[Opening Extracted entries section]

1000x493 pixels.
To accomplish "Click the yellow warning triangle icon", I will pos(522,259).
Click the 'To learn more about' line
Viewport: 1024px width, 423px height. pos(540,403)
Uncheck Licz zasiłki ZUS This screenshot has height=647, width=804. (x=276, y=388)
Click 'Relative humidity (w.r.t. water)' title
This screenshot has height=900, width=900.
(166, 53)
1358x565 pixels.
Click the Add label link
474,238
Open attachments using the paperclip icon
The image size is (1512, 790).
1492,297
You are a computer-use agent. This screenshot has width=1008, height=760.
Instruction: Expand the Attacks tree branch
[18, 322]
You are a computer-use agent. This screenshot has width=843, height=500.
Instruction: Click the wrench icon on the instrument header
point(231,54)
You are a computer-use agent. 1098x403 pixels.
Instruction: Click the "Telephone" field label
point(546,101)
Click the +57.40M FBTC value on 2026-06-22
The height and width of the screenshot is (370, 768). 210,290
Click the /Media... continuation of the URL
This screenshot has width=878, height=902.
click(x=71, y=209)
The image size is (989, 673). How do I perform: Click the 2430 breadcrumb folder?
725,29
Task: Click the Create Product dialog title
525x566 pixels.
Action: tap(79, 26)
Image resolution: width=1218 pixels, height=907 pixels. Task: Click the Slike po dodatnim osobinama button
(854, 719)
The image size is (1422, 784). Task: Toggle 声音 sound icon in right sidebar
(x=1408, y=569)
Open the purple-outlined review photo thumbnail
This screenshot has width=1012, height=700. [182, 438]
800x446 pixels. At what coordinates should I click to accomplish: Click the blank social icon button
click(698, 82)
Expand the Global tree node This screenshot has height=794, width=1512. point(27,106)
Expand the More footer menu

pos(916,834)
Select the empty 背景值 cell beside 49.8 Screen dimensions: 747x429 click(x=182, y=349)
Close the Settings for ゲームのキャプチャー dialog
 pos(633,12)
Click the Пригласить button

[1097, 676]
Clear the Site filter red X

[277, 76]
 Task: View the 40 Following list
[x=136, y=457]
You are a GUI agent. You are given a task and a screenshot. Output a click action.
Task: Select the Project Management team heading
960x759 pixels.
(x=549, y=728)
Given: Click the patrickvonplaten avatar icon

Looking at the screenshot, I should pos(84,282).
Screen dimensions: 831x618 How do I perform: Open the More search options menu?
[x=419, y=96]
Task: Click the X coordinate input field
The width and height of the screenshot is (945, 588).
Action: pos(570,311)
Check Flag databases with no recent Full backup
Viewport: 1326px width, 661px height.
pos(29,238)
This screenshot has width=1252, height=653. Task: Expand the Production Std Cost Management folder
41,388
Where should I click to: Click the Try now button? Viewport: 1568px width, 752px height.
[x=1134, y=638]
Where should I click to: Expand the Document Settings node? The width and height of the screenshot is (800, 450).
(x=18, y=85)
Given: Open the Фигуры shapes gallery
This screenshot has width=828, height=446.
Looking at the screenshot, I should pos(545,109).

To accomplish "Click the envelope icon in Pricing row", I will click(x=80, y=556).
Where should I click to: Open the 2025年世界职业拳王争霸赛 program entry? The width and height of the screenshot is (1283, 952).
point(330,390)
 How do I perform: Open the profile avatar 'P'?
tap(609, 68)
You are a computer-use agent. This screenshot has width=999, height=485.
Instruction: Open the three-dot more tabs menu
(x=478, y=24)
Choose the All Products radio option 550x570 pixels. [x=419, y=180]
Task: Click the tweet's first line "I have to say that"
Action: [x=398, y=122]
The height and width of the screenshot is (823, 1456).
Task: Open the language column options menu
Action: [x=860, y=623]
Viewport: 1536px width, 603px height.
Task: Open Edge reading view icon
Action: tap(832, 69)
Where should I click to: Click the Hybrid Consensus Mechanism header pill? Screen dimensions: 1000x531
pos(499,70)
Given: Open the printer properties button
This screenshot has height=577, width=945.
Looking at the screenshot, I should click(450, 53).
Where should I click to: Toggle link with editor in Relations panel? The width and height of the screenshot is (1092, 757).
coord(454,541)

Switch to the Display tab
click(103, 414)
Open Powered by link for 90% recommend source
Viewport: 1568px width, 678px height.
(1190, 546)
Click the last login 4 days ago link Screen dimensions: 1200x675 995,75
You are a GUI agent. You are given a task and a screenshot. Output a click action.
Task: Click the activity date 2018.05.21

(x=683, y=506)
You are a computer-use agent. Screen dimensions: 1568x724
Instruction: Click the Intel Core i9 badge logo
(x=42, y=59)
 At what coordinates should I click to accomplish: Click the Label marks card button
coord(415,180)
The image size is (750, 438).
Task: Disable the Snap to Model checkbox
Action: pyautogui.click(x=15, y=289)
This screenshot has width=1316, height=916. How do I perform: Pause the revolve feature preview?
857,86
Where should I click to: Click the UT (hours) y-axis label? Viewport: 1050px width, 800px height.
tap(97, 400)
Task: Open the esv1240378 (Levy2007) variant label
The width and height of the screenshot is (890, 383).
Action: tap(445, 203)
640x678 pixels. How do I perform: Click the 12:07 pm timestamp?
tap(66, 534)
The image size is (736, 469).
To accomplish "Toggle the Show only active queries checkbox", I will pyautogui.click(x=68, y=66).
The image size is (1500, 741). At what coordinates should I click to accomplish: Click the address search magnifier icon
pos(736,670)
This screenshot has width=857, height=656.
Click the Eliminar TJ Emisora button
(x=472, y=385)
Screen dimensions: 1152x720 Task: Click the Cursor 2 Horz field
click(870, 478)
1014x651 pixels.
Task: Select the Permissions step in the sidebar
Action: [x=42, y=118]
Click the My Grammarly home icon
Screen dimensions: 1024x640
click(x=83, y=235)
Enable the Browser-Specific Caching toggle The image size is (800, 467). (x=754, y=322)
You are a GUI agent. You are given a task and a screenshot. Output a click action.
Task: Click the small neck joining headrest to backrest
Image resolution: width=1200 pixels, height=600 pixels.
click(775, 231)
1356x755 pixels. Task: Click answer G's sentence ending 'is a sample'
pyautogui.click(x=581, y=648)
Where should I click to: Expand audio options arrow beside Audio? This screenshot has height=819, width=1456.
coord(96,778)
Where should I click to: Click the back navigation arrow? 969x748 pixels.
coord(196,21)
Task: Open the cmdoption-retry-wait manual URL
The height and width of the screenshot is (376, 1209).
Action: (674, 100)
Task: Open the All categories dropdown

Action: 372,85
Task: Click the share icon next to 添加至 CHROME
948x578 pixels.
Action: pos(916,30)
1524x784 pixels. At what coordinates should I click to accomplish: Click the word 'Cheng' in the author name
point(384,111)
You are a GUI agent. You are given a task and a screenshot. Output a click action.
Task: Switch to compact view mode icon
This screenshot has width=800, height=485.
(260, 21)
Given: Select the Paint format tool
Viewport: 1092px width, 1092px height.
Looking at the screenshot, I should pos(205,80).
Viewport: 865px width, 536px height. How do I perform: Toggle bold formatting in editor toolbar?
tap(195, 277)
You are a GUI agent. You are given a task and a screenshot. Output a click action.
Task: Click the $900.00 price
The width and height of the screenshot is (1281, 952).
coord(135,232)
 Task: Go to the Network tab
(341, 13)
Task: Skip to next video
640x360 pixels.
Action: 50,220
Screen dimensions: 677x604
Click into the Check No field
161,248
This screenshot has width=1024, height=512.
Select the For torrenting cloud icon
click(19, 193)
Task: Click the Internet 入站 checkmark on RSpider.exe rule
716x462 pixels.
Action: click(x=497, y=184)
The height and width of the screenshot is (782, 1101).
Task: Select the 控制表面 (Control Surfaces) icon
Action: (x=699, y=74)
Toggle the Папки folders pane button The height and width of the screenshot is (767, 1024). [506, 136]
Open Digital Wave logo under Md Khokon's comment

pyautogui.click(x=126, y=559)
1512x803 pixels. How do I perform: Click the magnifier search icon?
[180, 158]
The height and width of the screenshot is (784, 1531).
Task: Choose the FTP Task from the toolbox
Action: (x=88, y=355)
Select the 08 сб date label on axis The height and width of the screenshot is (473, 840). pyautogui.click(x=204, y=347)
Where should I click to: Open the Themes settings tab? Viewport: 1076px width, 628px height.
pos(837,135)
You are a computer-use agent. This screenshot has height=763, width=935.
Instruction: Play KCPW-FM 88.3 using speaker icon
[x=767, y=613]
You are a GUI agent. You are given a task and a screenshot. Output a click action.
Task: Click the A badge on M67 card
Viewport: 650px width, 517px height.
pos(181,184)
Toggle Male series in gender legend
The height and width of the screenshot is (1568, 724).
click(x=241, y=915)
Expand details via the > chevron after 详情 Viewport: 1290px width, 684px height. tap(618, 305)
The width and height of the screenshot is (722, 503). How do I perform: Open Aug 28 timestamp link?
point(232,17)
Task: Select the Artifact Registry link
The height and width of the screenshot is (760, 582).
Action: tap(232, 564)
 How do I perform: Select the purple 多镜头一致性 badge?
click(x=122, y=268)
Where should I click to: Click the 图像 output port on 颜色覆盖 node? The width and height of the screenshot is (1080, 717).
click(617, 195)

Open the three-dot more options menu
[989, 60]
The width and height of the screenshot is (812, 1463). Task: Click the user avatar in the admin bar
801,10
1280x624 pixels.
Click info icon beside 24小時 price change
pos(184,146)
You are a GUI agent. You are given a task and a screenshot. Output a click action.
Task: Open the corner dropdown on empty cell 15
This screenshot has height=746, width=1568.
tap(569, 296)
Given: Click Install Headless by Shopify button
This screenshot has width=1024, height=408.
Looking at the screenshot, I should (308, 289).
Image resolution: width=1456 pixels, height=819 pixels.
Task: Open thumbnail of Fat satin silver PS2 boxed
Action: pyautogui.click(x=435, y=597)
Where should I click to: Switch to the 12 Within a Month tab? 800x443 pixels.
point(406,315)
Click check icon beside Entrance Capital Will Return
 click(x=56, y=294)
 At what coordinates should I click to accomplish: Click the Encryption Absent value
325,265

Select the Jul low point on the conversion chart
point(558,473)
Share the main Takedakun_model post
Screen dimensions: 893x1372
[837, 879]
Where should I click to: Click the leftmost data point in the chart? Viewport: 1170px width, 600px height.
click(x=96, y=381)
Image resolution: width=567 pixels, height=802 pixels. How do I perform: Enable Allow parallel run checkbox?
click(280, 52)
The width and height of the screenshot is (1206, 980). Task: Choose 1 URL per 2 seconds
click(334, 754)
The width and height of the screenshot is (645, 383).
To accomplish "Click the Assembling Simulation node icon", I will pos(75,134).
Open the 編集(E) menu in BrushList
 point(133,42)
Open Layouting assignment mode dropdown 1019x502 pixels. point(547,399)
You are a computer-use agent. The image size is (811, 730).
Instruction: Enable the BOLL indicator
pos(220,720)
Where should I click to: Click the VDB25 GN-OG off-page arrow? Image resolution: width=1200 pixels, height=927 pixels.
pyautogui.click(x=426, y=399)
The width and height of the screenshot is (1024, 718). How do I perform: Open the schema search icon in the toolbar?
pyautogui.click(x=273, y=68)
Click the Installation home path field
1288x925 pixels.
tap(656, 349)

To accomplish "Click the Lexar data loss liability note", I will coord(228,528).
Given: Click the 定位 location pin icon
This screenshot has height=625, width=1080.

[Closing Extracted entries section]

> _Task goal_
Find each line in the listing above that contains "cell", and copy that line.

> _Written reply_
Select the empty 背景值 cell beside 49.8 Screen dimensions: 747x429 click(x=182, y=349)
Task: Open the corner dropdown on empty cell 15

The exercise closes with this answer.